---------- TEXTO SELECCIONADO ----------
Sonsacate, Izalco, Nahuizalco, Juayúa, Tacuba, fueron las poblaciones más castigadas. Vencidos los comunistas, empezó la carnicería. La metralla cercenó infinito número de obreros.
Izalco, ciudad mártir
Izalco fue un cementerio donde no se contaron cadáveres. Los militares ciegos, desorbitados, enloquecidos, mataron noche y día. Jamás en El Salvador, esa casa llenó más a conciencia su negra misión de matar. Mató del modo más cobarde, y esto la deshonrará por siglos de siglos. Otros soldados matan hombres, aunque sean hombres vencidos. Los militares salvadoreños ametrallaron (esto conviene decirlo muchas veces) mujeres, niños y ancianos.
Los cadáveres se hallaban en todas partes de la ciudad. Los zopilotes, los cerdos, los perros, las gallinas devoraban cadáveres, se hartaban de carne fresca, oreada, podrida. Había en la desolada zona izalqueña, para todos los gustos, porque los cadáveres yacían abandonados a pleno sol días de días. Era, aunque no lo dijeran los asesinos, la forma gráfica de horrorizar a los indios, de enseñarles cómo sabían los hombres el gobierno acallar la protesta del hambre, el grito del esclavo cansado de vivir trabajando para el amo cruel.
Como en la Edad Media
Para los autores de la matanza de indios, era poco todavía que el sol viera esqueletos putrefactos en todos los rincones.
---------- DATOS REGISTRADOS ----------
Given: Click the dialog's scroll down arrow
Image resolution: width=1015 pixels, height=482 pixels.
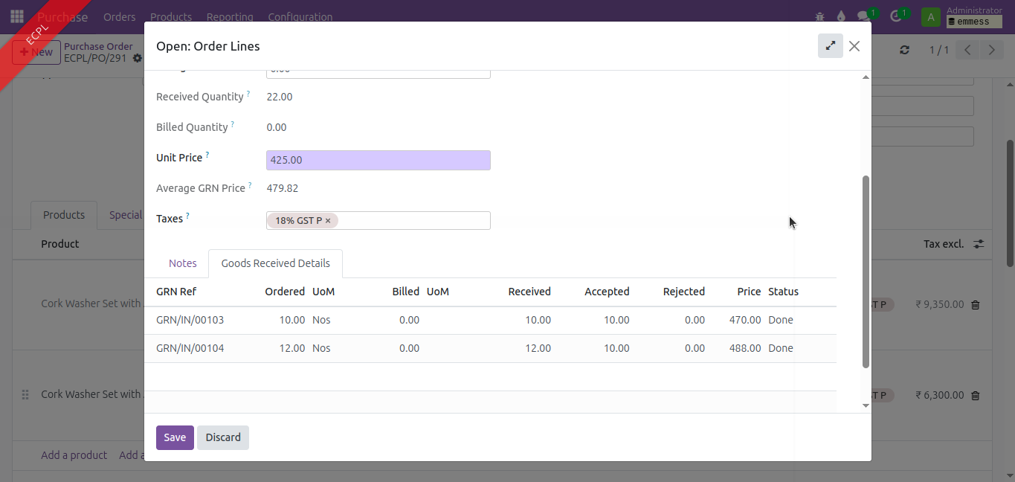Looking at the screenshot, I should tap(866, 405).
----------
— EJERCICIO PLANTEADO 1 —
Según el texto sobre Izalco, ¿qué poblaciones fueron las más castigadas?
— EJERCICIO PLANTEADO 2 —
Transcribe sin cambios el pasaje del texto sobre Izalco desde "Sonsacate, Izalco, Nahuizalco, Juayúa, Tacuba, fueron" hasta "número de obreros.".
El listado no tiene ningún papel en esto.

— RESPUESTA CORRECTA 1 —
Sonsacate, Izalco, Nahuizalco, Juayúa y Tacuba.

— RESPUESTA CORRECTA 2 —
Sonsacate, Izalco, Nahuizalco, Juayúa, Tacuba, fueron las poblaciones más castigadas. Vencidos los comunistas, empezó la carnicería. La metralla cercenó infinito número de obreros.